Some vendors will "include covenants in their agreements where the customer agrees that the customer will not upload any HIPAA protected health information into the service," he says. "What sometimes happens is the customer does upload PHI into the service even though there is not a business associate agreement in place."
Cook Children's Health Care System follows most of the same privacy and security policies for all cloud services vendors—even if they aren't involved with patient health data. As Meadows explains, "We don't want a breach of employee data or a breach of corporate data."
The contract process also can get bogged down by liability issues.
A sticking point between health systems and vendors sometimes occurs over how much liability the vendor is willing to assume in the event of a data breach. Health systems typically want vendors to assume all liability because the vendors control the data. However, vendors are "very skeptical about doing that," says Truscott. Vendors often want to push "the liability when it comes to a breach back down to the client themselves."
While CIOs may have an underlying assumption that a cloud service will be less expensive than an in-house solution, adopting a cloud service is typically not investment-free
About one half of respondents to the HIMSS Analytics Cloud Survey said their organizations invested in network infrastructure and monitoring capabilities to prepare for a cloud service.
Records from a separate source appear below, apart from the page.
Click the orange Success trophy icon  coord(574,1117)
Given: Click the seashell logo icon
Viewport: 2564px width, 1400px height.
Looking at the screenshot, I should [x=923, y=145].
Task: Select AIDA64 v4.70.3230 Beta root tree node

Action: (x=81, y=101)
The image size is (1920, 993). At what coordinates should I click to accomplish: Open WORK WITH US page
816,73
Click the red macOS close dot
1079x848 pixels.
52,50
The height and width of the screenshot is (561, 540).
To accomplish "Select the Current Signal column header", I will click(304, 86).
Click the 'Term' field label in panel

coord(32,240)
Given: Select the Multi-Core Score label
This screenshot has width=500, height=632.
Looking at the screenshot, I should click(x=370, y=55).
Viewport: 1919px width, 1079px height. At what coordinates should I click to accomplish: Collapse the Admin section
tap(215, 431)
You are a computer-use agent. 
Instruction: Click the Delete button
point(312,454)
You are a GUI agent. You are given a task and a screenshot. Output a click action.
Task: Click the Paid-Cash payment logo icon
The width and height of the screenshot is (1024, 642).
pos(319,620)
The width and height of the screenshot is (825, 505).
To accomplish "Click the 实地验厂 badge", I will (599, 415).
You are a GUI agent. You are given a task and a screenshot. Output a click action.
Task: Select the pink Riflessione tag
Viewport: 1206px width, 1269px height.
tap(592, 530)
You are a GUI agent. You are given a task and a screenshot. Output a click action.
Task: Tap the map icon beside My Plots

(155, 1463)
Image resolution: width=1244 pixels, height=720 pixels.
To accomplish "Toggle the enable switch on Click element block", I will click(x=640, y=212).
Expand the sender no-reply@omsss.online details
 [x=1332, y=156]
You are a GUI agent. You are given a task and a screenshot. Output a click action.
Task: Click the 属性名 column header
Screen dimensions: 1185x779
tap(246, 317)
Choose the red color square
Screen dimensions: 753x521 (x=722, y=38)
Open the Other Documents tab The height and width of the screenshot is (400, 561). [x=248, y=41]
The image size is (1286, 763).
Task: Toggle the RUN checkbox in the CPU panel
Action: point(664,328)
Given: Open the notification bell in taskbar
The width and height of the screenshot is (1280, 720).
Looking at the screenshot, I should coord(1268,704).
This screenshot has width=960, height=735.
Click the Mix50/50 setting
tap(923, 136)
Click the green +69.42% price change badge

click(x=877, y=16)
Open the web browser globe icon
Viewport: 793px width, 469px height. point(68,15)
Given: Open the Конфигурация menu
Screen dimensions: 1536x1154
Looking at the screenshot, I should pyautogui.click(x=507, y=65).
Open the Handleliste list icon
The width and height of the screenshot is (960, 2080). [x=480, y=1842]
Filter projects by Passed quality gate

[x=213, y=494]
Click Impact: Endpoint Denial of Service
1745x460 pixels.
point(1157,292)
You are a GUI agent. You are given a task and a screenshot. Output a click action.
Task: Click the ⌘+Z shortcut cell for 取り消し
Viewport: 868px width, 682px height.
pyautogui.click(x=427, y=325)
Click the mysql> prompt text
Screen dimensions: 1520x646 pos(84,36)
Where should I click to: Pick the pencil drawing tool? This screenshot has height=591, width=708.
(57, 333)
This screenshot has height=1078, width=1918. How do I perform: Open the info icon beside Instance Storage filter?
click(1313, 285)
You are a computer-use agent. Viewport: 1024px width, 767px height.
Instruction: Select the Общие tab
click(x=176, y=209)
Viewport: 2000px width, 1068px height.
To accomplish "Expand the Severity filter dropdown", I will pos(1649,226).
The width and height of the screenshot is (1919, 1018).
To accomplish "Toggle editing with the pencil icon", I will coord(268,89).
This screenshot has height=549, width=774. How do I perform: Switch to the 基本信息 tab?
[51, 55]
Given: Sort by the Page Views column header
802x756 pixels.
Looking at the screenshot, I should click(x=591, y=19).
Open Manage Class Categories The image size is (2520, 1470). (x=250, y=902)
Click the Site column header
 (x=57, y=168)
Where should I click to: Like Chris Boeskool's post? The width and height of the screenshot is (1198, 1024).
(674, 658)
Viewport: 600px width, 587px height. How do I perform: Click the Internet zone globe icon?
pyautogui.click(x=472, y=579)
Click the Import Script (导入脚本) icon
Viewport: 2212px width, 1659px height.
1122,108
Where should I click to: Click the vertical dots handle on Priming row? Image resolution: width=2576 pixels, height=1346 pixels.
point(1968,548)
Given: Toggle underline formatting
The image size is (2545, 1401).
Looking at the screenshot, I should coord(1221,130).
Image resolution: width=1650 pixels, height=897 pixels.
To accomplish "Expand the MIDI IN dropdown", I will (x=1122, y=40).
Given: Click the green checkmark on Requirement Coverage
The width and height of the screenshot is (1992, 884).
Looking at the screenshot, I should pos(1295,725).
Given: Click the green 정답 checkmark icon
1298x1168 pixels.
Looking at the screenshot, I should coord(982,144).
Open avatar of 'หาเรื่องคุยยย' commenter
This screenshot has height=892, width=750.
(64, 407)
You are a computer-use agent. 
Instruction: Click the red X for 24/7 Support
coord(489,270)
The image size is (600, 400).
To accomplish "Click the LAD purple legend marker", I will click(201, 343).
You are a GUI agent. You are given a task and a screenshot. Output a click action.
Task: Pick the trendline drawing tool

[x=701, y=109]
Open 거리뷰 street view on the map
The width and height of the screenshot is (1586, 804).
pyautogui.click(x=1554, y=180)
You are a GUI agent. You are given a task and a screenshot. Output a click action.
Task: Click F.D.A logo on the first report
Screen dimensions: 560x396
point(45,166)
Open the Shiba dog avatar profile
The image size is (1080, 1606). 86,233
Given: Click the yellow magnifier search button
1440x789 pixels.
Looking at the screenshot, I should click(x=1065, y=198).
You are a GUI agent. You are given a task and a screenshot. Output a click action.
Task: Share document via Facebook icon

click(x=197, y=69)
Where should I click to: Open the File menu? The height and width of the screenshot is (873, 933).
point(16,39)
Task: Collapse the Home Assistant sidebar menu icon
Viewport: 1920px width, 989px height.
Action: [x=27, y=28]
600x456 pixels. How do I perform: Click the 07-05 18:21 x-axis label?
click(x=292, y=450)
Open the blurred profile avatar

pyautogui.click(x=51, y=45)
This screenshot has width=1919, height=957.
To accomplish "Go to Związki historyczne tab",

The cost of personnel is another consideration, in the experience of Meadows. When Cook Children's Health Care signed the contract with athenahealth in 2009, "we thought we wouldn't need a support team," she says. The reality turned out to be much different: The health system has "eight or nine" employees assigned to the system to troubleshoot problems, test changes to the software, train end users and handle other responsibilities.
The frequency of vendors' software updates and upgrades also is something to consider from a cost perspective, she says. For example, athenahealth upgrades software monthly, and Meadows' staff must allocate sufficient time to test those changes. "It is Important to put processes in place to do testing." Meadows says. "We have to have a team ready to do testing every month."